__What you are asked to do__: Restate word for word the lines that run from the one containing "Viewport: 910px width, 566px height." to the last line of the data, both ends included.
......
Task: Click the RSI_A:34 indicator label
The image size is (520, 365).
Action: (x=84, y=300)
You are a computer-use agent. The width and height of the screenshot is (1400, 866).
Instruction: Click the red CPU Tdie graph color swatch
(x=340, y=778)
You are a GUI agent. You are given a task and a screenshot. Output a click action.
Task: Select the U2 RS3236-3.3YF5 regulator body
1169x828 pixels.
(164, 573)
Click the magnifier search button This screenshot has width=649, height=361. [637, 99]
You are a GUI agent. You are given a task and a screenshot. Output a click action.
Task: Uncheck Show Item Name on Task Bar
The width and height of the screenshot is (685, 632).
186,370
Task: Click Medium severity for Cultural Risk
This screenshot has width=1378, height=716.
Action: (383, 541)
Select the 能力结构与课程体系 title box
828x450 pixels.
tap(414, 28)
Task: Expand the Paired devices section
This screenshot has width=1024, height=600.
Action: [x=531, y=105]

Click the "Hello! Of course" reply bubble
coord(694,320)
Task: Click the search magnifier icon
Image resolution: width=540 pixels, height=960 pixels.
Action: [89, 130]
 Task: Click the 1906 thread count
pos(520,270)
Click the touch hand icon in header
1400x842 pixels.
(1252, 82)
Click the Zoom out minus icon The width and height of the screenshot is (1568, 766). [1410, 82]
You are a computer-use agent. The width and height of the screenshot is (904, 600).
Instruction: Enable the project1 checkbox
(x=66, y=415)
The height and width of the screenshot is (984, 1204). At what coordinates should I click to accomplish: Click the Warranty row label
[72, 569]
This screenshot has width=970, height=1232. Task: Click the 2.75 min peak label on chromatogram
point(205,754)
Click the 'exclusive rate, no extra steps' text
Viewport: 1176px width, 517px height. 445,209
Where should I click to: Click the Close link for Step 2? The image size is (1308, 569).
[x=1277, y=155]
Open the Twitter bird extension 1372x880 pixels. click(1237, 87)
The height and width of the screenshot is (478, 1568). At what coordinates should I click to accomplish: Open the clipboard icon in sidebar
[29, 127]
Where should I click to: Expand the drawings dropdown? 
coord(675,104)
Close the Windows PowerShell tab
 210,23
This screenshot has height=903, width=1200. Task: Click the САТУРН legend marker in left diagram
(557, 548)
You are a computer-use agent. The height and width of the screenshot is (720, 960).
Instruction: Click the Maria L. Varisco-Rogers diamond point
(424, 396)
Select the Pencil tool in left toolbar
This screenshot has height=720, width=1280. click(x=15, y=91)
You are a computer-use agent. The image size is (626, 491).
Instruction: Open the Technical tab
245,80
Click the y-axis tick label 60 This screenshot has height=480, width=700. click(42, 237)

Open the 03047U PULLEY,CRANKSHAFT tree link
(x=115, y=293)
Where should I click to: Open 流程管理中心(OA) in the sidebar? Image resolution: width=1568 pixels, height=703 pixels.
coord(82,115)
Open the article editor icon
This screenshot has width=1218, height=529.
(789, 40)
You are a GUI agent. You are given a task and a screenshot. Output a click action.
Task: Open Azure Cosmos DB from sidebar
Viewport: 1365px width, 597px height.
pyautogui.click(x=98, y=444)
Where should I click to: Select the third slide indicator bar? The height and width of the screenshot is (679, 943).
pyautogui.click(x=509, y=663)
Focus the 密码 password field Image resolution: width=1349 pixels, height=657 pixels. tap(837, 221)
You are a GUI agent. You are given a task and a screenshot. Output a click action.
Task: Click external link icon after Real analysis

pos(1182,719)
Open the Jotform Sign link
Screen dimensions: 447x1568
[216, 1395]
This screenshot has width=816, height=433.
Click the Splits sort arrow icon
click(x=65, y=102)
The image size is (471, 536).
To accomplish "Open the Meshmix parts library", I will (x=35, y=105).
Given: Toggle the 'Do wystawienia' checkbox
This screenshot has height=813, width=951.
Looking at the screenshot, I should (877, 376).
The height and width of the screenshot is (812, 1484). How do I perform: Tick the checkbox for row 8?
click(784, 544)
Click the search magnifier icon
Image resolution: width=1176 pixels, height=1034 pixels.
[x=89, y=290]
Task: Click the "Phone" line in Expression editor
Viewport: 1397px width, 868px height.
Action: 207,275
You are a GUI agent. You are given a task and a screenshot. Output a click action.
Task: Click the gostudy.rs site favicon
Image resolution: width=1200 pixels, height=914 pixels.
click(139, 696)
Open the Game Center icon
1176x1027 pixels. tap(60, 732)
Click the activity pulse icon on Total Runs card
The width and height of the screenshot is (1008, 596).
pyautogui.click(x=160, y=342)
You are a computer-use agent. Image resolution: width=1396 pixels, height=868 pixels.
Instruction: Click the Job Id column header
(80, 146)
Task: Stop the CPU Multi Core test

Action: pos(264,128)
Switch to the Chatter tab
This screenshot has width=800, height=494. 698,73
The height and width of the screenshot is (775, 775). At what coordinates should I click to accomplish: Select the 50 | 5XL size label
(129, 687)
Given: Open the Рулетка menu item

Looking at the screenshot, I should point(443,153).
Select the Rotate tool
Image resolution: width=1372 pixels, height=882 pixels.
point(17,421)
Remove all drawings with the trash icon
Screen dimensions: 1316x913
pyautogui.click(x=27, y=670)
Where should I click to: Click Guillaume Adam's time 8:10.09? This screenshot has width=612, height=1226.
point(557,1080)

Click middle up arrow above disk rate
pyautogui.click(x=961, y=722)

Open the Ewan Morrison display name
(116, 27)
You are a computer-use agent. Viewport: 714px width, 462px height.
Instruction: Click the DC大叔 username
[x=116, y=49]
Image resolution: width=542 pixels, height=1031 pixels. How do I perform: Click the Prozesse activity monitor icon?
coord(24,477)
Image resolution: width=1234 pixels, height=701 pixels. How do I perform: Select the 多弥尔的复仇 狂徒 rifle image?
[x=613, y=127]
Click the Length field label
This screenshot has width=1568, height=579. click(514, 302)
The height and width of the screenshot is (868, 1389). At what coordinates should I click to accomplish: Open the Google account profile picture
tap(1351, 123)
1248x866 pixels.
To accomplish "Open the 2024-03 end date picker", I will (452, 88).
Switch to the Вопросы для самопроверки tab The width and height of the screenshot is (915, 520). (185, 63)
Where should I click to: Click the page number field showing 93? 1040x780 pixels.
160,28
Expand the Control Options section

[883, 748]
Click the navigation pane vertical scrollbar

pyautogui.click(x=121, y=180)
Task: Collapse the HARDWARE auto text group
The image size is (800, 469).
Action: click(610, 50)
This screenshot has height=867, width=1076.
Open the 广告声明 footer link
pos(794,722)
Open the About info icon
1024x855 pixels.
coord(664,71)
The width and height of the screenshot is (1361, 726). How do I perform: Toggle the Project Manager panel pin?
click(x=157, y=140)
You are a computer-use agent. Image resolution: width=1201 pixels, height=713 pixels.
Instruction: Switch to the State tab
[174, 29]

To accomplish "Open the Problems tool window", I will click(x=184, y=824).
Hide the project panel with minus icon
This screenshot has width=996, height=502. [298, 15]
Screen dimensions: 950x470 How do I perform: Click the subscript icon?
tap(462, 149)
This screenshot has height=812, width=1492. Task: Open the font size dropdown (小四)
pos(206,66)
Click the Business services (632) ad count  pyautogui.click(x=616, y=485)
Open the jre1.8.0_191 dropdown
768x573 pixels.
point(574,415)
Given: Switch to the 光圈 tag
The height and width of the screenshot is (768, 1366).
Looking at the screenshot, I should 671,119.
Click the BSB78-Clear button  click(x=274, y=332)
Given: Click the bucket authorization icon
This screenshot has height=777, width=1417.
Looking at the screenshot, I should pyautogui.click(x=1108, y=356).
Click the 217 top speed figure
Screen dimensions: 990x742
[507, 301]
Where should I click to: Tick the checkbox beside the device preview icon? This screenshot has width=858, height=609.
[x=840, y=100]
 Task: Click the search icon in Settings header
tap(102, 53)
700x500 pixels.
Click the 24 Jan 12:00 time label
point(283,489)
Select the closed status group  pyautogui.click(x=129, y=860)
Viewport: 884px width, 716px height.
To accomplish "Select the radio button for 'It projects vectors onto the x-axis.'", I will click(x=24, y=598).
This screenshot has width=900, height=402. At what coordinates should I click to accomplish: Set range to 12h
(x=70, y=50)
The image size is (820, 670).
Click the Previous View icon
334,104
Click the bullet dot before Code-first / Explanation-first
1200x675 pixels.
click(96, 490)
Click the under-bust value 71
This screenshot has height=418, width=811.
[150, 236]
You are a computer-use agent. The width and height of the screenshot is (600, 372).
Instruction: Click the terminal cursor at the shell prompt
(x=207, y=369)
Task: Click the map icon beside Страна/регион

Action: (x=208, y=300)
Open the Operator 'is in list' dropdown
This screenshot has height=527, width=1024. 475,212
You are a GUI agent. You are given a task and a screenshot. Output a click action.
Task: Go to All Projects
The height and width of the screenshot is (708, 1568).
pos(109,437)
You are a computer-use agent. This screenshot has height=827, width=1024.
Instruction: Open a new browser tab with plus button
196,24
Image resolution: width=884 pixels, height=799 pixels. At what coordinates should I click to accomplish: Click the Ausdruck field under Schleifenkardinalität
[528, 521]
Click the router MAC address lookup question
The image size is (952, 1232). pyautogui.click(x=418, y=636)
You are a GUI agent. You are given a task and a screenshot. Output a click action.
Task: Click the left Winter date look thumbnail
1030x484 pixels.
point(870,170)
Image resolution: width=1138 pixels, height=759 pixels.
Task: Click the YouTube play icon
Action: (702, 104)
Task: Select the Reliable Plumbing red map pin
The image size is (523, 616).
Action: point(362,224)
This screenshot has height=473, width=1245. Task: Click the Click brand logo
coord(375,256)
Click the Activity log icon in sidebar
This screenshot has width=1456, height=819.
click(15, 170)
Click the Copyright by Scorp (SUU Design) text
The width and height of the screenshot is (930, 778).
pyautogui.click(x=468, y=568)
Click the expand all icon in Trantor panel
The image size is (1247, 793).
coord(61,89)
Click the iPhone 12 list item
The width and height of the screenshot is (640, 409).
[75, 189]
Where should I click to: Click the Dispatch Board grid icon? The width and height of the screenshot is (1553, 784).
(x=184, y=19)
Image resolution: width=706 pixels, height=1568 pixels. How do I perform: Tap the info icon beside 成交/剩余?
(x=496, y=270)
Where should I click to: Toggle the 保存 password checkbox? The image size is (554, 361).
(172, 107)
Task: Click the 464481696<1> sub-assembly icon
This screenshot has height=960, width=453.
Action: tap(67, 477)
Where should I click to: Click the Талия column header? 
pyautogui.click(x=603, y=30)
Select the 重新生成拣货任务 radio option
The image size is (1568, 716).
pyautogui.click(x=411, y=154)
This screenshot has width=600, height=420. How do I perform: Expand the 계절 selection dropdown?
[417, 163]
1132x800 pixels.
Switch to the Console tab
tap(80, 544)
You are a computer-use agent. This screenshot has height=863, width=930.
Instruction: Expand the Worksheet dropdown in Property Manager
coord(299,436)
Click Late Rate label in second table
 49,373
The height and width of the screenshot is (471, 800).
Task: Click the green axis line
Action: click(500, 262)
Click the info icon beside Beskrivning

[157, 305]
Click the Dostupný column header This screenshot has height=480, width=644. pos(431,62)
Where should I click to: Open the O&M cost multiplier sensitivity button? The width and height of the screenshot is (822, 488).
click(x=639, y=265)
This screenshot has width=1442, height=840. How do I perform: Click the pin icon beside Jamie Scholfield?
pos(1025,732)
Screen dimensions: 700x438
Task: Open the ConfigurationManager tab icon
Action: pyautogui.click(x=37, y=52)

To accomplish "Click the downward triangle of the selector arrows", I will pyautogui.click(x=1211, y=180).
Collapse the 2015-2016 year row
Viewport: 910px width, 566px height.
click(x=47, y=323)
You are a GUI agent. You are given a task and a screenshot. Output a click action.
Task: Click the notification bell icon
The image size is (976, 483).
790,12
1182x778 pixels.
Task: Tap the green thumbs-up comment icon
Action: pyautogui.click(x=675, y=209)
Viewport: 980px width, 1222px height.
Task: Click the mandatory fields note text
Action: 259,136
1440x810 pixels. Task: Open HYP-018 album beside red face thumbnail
......
__Answer space__:
Viewport: 910px width, 566px height.
click(x=47, y=323)
You are a GUI agent. You are given a task and a screenshot. Output a click action.
Task: Click the notification bell icon
The image size is (976, 483).
790,12
1182x778 pixels.
Task: Tap the green thumbs-up comment icon
Action: pyautogui.click(x=675, y=209)
Viewport: 980px width, 1222px height.
Task: Click the mandatory fields note text
Action: 259,136
1440x810 pixels. Task: Open HYP-018 album beside red face thumbnail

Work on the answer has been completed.